There isn’t one specific test that can be used to specifically diagnose irritable bowel syndrome, or IBS, but there are some criteria that can help medical providers determine whether the condition is present. If you’re wondering if you have irritable bowel syndrome and you have some of the more common chronic symptoms, like bloating, cramping, gas, or diarrhea, it’s definitely worth a trip to your doctor’s office for a thorough evaluation and some recommendations to manage the condition. While IBS is challenging to definitively diagnose, it can usually be effectively managed with some dietary changes and behavior modification, and your doctor can help you learn about and implement these changes so your life can return to normal.
The first step in diagnosing IBS is eliminating the likelihood of other, more serious conditions, like inflammatory bowel disease or celiac disease. This is done in an examination that includes a comprehensive medical history, a physical examination, and diagnostic tests of the blood and the stool. In reviewing your symptoms, your doctor will consider your age and whether you have additional symptoms, besides the common gastrointestinal symptoms that characterize IBS, to assess what additional tests might be needed.
If you’re experiencing weight loss, nausea or vomiting, rectal bleeding, fever, or abdominal pain that doesn’t seem related to any outside cause, make sure to tell your doctor.

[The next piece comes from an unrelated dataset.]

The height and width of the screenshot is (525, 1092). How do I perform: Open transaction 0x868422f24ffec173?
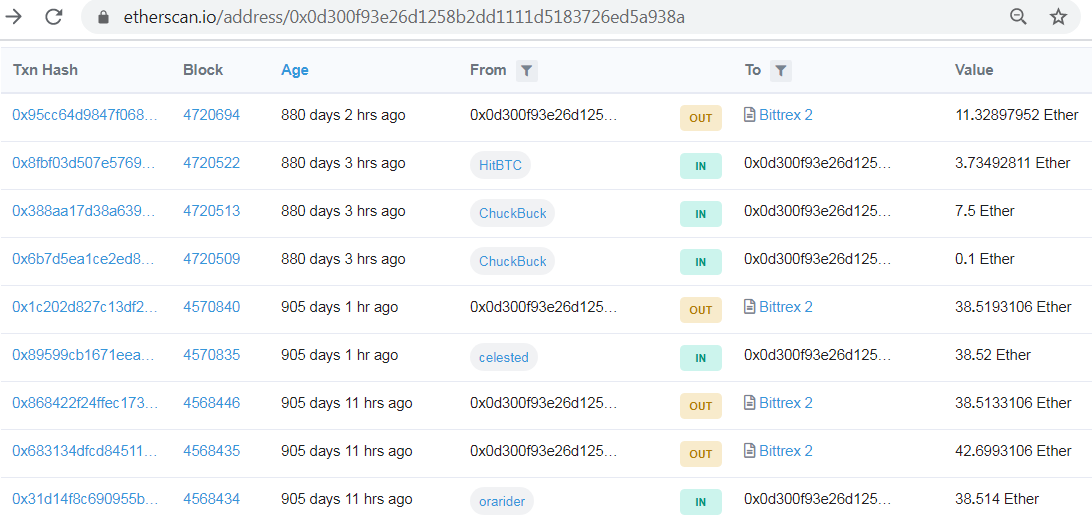85,403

They may recommend a colonoscopy to examine the inside of the colon, or an endoscopy to examine the inside of the esophagus and acquire a tissue sample from the digestive tract. Endoscopies are often recommended if celiac disease is suspected.
If you’re experiencing unusual abdominal pain, a CT scan can be used to take images of the abdomen and look for possible areas of concern. Doctors might also recommend lab tests for patients who report IBS symptoms, like a test for lactose intolerance, which can cause symptoms similar to those of IBS, or they might recommend breath tests to check for bacterial overgrowth in the small intestine. Comprehensive tests of the stool can be performed to find bacterial infection, parasites, or imbalances of gastrointestinal enzymes and acids.
Once more serious conditions have been ruled out, your healthcare provider will measure your symptoms against existing diagnostic criteria to narrow down your diagnosis. One of the standards that is commonly used in diagnosing IBS is the Rome criteria. These criteria include measuring the duration and frequency of discomfort and pain in the belly, which should appear at least once a week over the span of three months to be considered indicative of IBS and should also appear with at least two additional symptoms.
These additional symptoms include pain during defecation, a change in the consistency of the stool, or a change in the frequency of defecation. It is also helpful to divide IBS into one of four types as treatment is being planned. These four types are defined by the symptoms of the condition and are diarrhea-predominant, constipation-predominant, mixed, or unclassified. Depending on the type of IBS symptoms you have, treatment will be tailored to your needs, with the goal of reducing or even eliminating the uncomfortable symptoms that characterize IBS.